▸ Exercise brief: Copy the data that follows, character for character, minus the pictures.

▸ Material shown:
☆ ☆ ☆ ☆ ☆

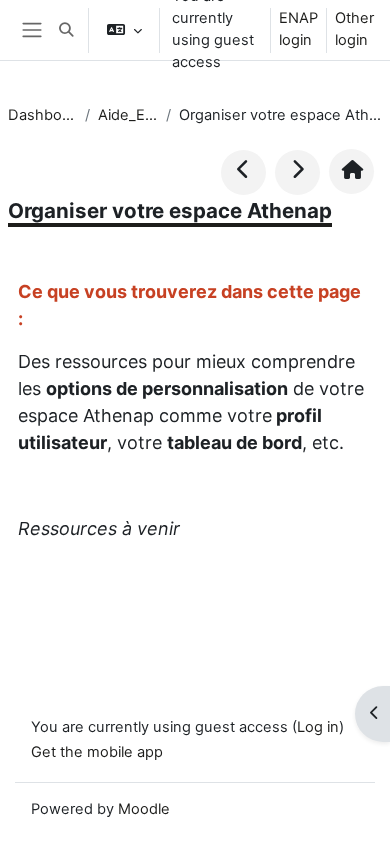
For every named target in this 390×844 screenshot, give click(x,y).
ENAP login (298, 29)
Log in (318, 727)
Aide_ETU (128, 115)
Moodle (144, 809)
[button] (66, 30)
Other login (354, 29)
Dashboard (42, 115)
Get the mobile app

☆ ☆ ☆ ☆ ☆

▸ Task response:
For every named target in this 390×844 screenshot, give click(x,y).
ENAP login (298, 29)
Log in (318, 727)
Aide_ETU (128, 115)
Moodle (144, 809)
[button] (66, 30)
Other login (354, 29)
Dashboard (42, 115)
Get the mobile app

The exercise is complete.